Question

Find the indicated limit or state that it does not exist. \(\lim _{(x, y) \rightarrow(2, \pi)}\left[x \cos ^{2}(x y)-\sin (x y / 3)\right]\)

Short answer

The limit is \(\frac{4 - \sqrt{3}}{2}\).

Step-by-step solution

Verify continuity of functions involved

The expression inside the limit, \([x \cos^2(xy) - \sin(xy/3)],\) consists of standard trigonometric functions. If these functions are continuous at a point, the limit can be evaluated by direct substitution. Cosine and sine functions are continuous everywhere, and multiplication and subtraction are continuous in their domains as well.

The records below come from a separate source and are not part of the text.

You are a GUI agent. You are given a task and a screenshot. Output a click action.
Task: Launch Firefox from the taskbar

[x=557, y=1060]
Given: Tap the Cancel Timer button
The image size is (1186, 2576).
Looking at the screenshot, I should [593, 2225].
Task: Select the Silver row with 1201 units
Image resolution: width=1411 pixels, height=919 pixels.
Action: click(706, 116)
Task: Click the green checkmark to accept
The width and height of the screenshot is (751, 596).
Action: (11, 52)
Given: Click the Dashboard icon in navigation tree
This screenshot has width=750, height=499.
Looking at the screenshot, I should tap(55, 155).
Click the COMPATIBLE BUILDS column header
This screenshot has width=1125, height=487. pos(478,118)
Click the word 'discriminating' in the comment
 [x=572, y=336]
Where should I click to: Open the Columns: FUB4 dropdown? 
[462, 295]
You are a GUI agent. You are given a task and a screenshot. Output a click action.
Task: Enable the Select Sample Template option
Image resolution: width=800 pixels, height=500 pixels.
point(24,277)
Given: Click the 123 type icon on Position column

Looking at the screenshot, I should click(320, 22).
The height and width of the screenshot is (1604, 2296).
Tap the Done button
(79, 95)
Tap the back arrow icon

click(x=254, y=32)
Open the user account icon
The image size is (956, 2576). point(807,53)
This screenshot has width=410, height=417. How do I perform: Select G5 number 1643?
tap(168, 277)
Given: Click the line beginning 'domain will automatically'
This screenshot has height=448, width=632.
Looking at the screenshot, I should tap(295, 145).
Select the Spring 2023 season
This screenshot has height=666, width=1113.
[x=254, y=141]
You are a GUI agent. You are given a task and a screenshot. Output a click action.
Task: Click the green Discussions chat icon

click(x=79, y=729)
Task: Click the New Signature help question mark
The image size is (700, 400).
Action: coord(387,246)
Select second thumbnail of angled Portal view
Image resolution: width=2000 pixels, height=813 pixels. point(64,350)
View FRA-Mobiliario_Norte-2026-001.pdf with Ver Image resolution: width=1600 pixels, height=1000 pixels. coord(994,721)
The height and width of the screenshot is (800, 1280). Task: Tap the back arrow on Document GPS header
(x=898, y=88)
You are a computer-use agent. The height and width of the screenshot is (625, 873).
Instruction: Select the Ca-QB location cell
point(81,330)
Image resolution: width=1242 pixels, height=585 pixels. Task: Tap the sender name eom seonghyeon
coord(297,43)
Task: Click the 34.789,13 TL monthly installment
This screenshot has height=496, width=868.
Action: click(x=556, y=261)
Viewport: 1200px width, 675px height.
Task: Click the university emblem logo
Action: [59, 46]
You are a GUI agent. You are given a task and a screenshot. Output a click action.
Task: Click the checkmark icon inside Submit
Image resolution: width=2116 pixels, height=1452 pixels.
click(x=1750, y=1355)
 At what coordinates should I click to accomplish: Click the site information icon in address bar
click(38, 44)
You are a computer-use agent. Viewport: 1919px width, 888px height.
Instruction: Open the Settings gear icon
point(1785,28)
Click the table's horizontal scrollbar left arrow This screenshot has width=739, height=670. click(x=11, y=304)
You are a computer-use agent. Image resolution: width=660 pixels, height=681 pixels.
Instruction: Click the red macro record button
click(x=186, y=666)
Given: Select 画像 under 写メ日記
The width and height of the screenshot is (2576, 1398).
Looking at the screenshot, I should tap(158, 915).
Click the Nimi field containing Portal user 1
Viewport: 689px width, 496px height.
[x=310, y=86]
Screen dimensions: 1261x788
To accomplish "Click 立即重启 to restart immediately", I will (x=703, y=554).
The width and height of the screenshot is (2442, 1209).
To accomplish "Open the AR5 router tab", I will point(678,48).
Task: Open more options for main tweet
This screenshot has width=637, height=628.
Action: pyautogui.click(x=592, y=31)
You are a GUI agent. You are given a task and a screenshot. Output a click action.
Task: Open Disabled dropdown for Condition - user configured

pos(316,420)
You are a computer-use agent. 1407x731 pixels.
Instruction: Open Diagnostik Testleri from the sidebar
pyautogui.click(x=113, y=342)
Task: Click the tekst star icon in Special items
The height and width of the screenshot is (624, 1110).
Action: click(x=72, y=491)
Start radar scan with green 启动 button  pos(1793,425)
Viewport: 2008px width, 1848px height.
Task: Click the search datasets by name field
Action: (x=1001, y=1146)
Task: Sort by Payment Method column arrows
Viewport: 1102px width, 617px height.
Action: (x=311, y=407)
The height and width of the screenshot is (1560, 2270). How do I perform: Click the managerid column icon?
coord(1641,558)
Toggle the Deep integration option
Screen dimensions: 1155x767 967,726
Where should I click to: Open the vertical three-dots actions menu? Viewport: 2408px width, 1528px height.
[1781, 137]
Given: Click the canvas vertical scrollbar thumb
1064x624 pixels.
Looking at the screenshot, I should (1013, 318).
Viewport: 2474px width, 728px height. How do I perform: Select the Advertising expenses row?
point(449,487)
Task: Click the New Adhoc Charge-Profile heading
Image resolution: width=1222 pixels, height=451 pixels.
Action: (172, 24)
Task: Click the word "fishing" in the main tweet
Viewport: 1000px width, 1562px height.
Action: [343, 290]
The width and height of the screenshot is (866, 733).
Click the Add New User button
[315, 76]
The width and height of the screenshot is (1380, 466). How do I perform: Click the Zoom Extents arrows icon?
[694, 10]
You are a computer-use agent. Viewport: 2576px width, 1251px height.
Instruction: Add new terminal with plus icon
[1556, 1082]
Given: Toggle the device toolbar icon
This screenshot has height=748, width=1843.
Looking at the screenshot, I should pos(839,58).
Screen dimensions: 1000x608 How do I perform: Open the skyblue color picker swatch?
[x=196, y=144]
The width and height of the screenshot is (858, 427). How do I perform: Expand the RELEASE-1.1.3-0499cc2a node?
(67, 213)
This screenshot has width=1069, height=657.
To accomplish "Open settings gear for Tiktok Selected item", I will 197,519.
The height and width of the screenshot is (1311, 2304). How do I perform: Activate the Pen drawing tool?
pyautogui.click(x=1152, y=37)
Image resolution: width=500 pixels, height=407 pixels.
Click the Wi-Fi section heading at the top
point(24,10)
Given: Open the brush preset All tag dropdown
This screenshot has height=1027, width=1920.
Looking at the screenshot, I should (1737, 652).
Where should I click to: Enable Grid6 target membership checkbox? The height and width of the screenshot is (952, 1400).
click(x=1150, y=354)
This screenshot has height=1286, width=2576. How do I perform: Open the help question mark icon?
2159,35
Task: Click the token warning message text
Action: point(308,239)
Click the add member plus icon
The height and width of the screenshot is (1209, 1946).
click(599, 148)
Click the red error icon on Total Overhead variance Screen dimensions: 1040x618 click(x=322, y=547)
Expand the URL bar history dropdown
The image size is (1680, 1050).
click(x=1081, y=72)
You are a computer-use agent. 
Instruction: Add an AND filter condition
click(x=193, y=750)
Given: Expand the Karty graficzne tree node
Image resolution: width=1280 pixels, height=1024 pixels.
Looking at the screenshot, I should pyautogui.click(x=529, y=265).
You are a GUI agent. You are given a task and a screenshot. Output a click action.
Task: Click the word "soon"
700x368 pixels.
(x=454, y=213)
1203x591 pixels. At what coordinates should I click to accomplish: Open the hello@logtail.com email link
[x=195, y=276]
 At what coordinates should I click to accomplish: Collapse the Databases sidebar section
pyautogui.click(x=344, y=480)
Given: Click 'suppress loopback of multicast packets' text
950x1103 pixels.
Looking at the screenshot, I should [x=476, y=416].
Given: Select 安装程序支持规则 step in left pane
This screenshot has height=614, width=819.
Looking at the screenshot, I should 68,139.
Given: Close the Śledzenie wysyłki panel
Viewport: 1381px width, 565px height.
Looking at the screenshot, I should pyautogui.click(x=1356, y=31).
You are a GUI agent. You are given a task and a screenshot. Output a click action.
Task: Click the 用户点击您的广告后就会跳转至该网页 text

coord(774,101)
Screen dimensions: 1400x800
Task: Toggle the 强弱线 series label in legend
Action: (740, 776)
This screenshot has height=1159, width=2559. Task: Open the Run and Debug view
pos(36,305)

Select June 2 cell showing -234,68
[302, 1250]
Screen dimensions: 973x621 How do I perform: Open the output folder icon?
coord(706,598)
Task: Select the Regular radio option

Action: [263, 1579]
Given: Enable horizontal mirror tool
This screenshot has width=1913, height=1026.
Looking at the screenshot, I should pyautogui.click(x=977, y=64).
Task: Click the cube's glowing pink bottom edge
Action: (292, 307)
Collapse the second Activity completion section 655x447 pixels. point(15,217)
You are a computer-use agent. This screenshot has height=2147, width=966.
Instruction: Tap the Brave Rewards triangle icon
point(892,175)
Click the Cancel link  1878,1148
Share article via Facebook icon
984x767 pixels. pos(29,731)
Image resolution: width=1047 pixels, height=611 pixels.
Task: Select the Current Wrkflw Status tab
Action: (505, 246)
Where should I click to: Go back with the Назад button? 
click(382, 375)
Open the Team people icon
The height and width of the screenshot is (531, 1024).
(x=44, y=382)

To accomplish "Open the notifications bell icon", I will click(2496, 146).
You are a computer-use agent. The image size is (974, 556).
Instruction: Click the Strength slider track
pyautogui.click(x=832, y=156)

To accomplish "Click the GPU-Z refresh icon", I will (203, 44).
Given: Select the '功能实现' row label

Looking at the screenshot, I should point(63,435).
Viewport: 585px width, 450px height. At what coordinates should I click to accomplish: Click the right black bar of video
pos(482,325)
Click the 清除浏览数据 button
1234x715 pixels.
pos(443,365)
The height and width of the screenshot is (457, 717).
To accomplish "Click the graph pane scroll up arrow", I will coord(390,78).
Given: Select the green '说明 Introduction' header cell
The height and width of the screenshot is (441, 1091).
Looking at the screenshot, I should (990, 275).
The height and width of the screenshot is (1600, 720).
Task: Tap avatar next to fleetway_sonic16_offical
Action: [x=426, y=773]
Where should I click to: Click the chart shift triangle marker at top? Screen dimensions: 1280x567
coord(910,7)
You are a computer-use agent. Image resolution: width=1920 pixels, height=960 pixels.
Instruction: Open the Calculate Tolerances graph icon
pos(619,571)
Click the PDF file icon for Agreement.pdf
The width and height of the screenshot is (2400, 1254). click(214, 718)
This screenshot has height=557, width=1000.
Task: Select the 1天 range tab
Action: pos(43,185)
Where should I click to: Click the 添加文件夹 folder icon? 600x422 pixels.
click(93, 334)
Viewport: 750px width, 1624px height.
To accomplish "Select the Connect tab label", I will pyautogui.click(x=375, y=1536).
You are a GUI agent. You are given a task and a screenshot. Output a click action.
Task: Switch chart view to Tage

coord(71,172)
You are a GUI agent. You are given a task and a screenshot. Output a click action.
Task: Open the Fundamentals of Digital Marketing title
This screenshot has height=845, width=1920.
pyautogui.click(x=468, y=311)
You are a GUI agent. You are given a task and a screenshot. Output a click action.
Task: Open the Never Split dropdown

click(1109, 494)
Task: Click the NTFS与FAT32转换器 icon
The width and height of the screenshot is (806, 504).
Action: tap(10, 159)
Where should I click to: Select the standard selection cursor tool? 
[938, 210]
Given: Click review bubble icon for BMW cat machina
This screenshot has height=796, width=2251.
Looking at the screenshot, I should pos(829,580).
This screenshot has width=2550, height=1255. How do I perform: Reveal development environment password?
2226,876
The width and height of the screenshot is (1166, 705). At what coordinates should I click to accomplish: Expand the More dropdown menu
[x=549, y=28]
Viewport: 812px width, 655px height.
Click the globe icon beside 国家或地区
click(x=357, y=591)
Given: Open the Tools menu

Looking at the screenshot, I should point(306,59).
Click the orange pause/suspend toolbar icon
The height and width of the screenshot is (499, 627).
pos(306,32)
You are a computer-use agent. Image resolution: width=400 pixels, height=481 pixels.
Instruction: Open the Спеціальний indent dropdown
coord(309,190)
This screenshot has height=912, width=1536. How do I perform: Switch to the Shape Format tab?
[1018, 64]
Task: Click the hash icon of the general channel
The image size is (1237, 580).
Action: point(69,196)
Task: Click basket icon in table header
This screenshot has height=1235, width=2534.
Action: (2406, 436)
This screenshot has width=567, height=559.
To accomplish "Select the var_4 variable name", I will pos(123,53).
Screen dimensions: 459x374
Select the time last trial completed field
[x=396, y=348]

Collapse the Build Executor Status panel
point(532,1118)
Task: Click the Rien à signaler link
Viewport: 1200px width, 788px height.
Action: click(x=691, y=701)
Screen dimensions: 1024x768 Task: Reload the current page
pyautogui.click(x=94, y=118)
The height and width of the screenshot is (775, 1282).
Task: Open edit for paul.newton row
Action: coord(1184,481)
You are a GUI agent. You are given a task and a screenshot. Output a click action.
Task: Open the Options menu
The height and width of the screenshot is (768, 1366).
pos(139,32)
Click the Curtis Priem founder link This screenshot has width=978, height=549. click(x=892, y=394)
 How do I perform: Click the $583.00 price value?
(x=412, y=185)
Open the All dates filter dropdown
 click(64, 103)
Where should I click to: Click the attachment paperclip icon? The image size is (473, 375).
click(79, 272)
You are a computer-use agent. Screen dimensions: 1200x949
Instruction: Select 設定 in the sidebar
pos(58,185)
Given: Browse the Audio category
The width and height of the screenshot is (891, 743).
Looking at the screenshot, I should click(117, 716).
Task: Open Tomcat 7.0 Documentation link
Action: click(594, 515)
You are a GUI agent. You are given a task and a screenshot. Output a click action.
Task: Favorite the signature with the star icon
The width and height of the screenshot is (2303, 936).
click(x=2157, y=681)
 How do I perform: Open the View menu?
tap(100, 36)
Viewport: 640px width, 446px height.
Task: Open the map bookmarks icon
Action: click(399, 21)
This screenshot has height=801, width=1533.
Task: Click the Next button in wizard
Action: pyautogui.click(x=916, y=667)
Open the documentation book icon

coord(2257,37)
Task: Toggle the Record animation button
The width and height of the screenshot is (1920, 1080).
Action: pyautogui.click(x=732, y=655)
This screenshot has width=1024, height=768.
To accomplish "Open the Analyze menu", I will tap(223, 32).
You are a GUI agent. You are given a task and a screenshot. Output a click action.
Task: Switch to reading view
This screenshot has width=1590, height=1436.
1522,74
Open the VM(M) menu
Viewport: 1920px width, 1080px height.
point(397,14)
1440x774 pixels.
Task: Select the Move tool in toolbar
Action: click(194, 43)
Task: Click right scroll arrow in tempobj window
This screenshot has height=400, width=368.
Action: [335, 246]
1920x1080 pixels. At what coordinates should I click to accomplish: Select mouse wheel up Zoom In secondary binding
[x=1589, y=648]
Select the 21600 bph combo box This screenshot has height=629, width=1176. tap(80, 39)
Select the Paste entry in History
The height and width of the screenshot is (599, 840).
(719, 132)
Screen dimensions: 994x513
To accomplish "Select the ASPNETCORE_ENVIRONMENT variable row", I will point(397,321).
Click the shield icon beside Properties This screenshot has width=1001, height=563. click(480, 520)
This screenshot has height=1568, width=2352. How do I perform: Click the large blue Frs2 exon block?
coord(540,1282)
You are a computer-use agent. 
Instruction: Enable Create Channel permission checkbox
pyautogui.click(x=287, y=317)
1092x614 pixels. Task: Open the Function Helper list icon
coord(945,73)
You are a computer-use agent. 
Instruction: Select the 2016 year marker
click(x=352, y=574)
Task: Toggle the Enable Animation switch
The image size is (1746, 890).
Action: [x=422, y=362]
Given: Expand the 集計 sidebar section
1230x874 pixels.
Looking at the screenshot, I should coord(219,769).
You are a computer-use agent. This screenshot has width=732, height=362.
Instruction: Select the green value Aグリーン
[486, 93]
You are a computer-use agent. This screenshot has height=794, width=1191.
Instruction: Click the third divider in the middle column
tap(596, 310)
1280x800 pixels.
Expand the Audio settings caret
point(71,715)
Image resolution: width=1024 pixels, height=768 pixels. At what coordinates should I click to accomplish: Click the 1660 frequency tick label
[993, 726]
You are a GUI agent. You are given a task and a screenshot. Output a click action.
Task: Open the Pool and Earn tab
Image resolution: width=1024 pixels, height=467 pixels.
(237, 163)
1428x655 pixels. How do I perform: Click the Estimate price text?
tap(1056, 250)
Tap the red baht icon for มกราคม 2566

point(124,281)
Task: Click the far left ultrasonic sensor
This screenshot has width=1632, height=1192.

Substitute the given point into the expression

Since the trigonometric functions and algebraic operations involved are continuous, we can directly substitute \(x = 2\) and \(y = \pi\) into the expression. Calculate each term separately:\[ x \cos^2(xy) = 2 \cos^2(2 \cdot \pi) = 2 \cos^2(2\pi) = 2 \times 1^2 = 2 \].

Calculate the second term

Now calculate \(-\sin(xy/3)\):\(sin(2 \cdot \pi/3) = \sin(\frac{2\pi}{3}) = \sin\left(\pi - \frac{\pi}{3}\right) = \sin(\frac{\pi}{3}) = \frac{\sqrt{3}}{2}\)Thus, the second term becomes \(-\frac{\sqrt{3}}{2}\).

Compute the limit

Combine the results of the previous steps:\[ 2 - \frac{\sqrt{3}}{2} = \frac{4}{2} - \frac{\sqrt{3}}{2} = \frac{4 - \sqrt{3}}{2}\]. Thus, the limit is \frac{4 - \sqrt{3}}{2}\.

Key concepts

Continuity

In calculus, when we approach limits, one essential concept to understand is continuity. A function's continuity at a point means there are no interruptions, jumps, or gaps at that point. This is crucial because continuity allows us to determine limits easily by using substitution.
In the given limit problem, the expression involves trigonometric functions, cosine and sine, which are known for being continuous everywhere on the real line. This means they do not have any breaks or undefined points. As a result, when a function is continuous, it simplifies the process of finding a limit to the point where we can directly substitute the values of variables into the function.
Ensure that you check the continuity of all components of your expression to verify the existence of a limit. If they are continuous, then you can proceed with direct substitution without worrying about undefined behaviors.

Trigonometric Functions

Trigonometric functions like sine and cosine are common in calculus, especially when dealing with periodic phenomena or angles. Each of these functions can create oscillating outputs that rely on the input's interaction with pi.
In our problem,- \( \cos^2(xy) \) means that we apply the cosine function to the product of \( x \) and \( y \), then square it.
- Similarly, \( \sin(xy/3) \) takes the sine of \( xy/3 \), which involves both multiplication and division before using the sine function.Understanding how these functions transform values helps in computing limits. Cosine and sine values are predictable, ranging between -1 and 1. Thus, taking cosines and sines of numerous angles results in cycles and behavior we can predict or manipulate, even as inputs become complex or involve constants like pi.
To find the limits of expressions involving these functions, substitute the necessary points and use identities to simplify when needed.

Direct Substitution

Direct substitution is a straightforward method to solve limits in calculus. It involves replacing variables in a function with given values directly, which is possible only if the function is continuous at that point.
Since the functions involved in the problem \( x \cos^2(xy) - \sin(xy/3) \) are continuous when they approach specific values, direct substitution works effectively. By putting \( x = 2 \) and \( y = \pi \) into the function, you calculate stepwise:- Evaluate each part separately, for example, \( 2 \cos^2(2\pi) = 2 \times 1 = 2 \) because \( \cos(2\pi) = 1 \).
- Similarly, calculate \( -\sin(2\pi/3) \), utilizing trigonometric identities, to get \(-\frac{\sqrt{3}}{2} \).
After substitution, combine these separate evaluations to obtain the final limit.Using direct substitution simplifies limits considerably, avoiding more intricate calculus techniques like L'Hopital's rule or epsilon-delta proofs, provided continuity is guaranteed.